- TASK A -
From the passage on dental cavitations, list the successive things the text says the bone tissue around the tooth may do as its circulation ceases.
- TASK B -
Summarize the passage on dental cavitations in two sentences.
- TASK C -
Go on with the passage on dental cavitations, starting after its last sentence.

- EXCERPT TO READ -
◇ ◇ ◇ ◇ ◇ ◇ ◇
Unfortunately, that same circulatory system also serves the bone tissue in the area around the tooth; and as that circulation ceases, the bone tissue may become ischemic (starved for oxygen), then die, and eventually form a cavitation, which is an abscess or a gangrene-like necrosis resulting from this tissue death.

The necrotic, dead bone tissue acts as a wall, or barrier, preventing the re-growth of healthy bone tissue, because the circulation can't get to it. The cavitation may then become dangerously infected or abscessed. The danger is that a patient may not even know that this condition exists, because many times there is no accompanying pain, due to the absence of the tooth nerve, and the tooth being dead.

Much like a gangrenous limb, the conventional solution for healing dental cavitations has been to surgically remove the festering, infected area, which then creates the need for surgical implantation of replacement bone material.
◇ ◇ ◇ ◇ ◇ ◇ ◇
- PROVIDED DATA -
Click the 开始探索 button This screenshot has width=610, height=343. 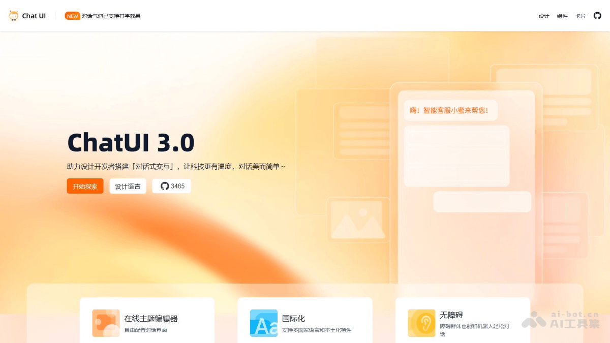point(85,186)
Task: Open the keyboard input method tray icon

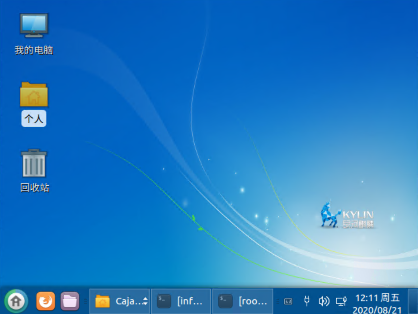Action: pyautogui.click(x=288, y=301)
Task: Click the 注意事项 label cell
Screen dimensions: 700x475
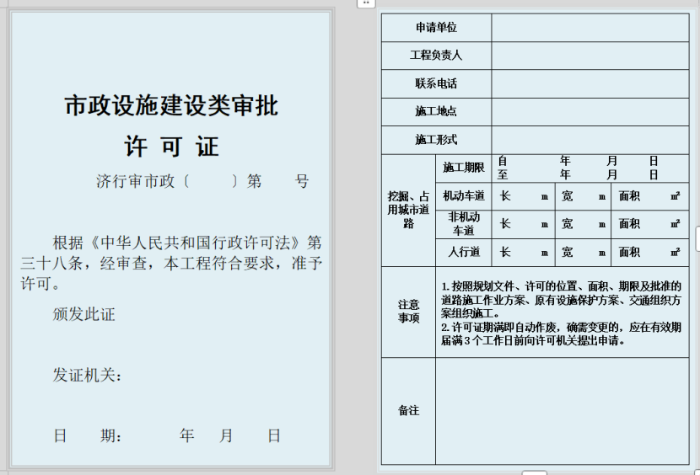Action: [x=408, y=312]
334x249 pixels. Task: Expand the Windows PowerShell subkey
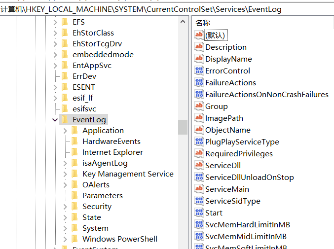(65, 239)
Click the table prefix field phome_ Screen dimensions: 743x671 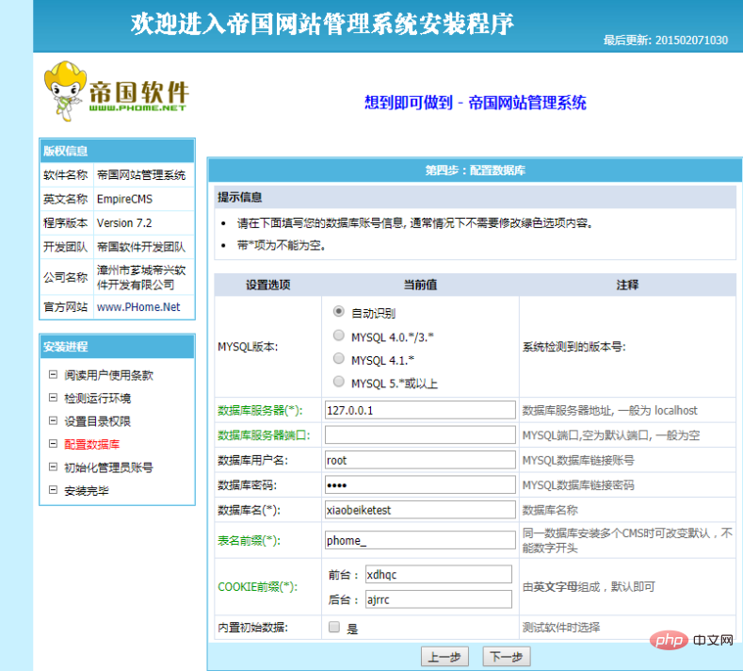[x=419, y=541]
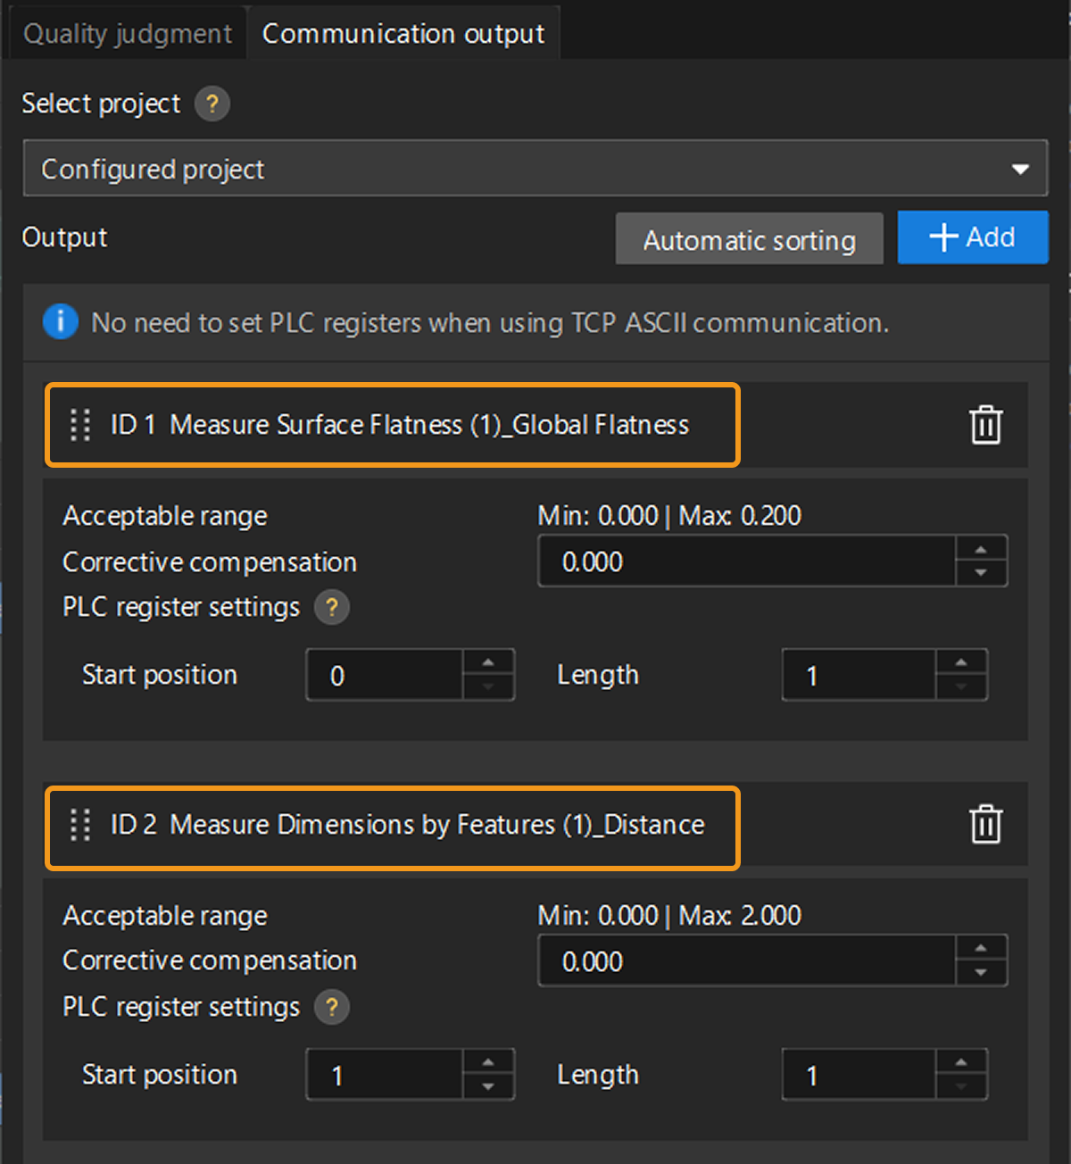Select the Communication output tab

(403, 34)
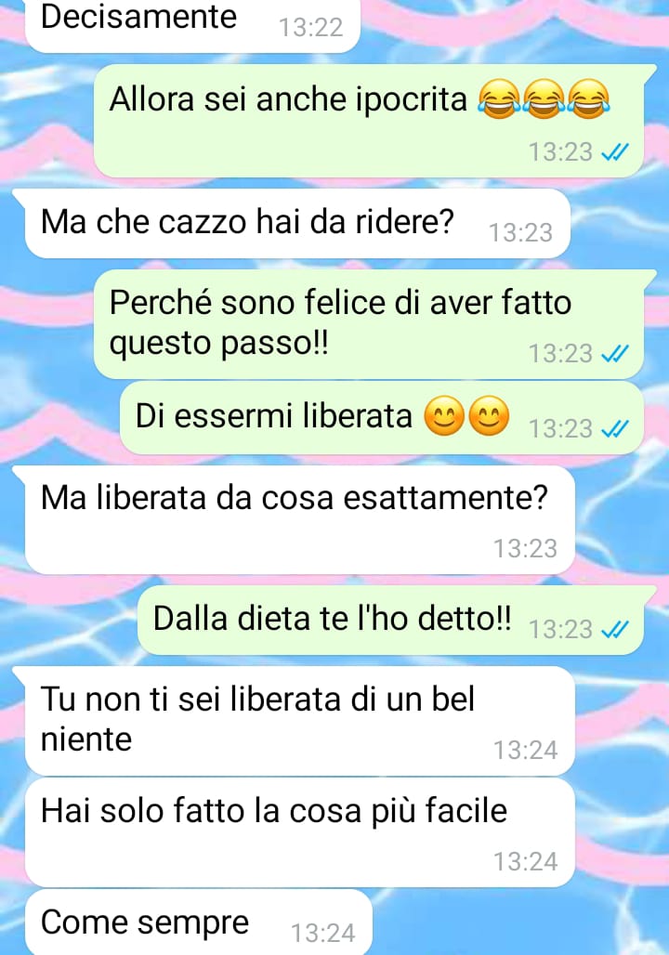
◇ ◇ ◇ ◇ ◇ ◇ ◇
- TASK OUTPUT A -
- Become ischemic (starved for oxygen)
- Die
- Eventually form a cavitation

- TASK OUTPUT B -
When circulation around a tooth ceases, the surrounding bone tissue may become ischemic, die and form a cavitation, and the dead tissue then blocks the regrowth of healthy bone and may become dangerously infected without the patient feeling any pain. The conventional treatment has been to surgically remove the infected area, which creates the need to surgically implant replacement bone material.

- TASK OUTPUT C -
Our Approach to Healing Dental Cavitations Caused by Root Canals

After correcting the situation which caused the problem in the first place, we take a much less invasive approach to dealing with these cavitations. One alternative is to simply restore the health to the area by making a tiny hole in the bone around the infected area. This induces bleeding and the formation of a blood-clot matrix, which then eventually restores blood flow and lymphatic drainage, and develops a growth matrix, allowing new, healthy bone to re-generate and grow. Dr. Hansen has documented several cases in which this one simple procedure caused the surrounding bone to re-grow.

For more destructive lesions involving larger cavitational areas, instead of going in surgically and grinding away good solid bone structure while removing the necrosis, at our Center we have the ability to go in and clean out and sterilize the cavitation with a laser. The void is then filled with a bone-growing material such as calcium sulfates, bone mineral crystals, and matrix-developing proteins. These are called osteoinductive materials, meaning that they will induce bone to grow.

Healing Dental Cavitations Caused by Extractions

A tooth extraction may also cause a cavitation--in fact, if all of the infection in the tooth socket is not removed along with the infected tooth, the site may become a breeding ground for bacteria that can then impact the surrounding bone as well as the rest of the body.

Infected or dead bone may then lead to serious health problems including a condition called "Neuralgia Inducing Cavitational Osteonecrosis (NICO), in which the patient winds up with a little festering bone that never gets well and produces chronic, disabling pain in the jaw.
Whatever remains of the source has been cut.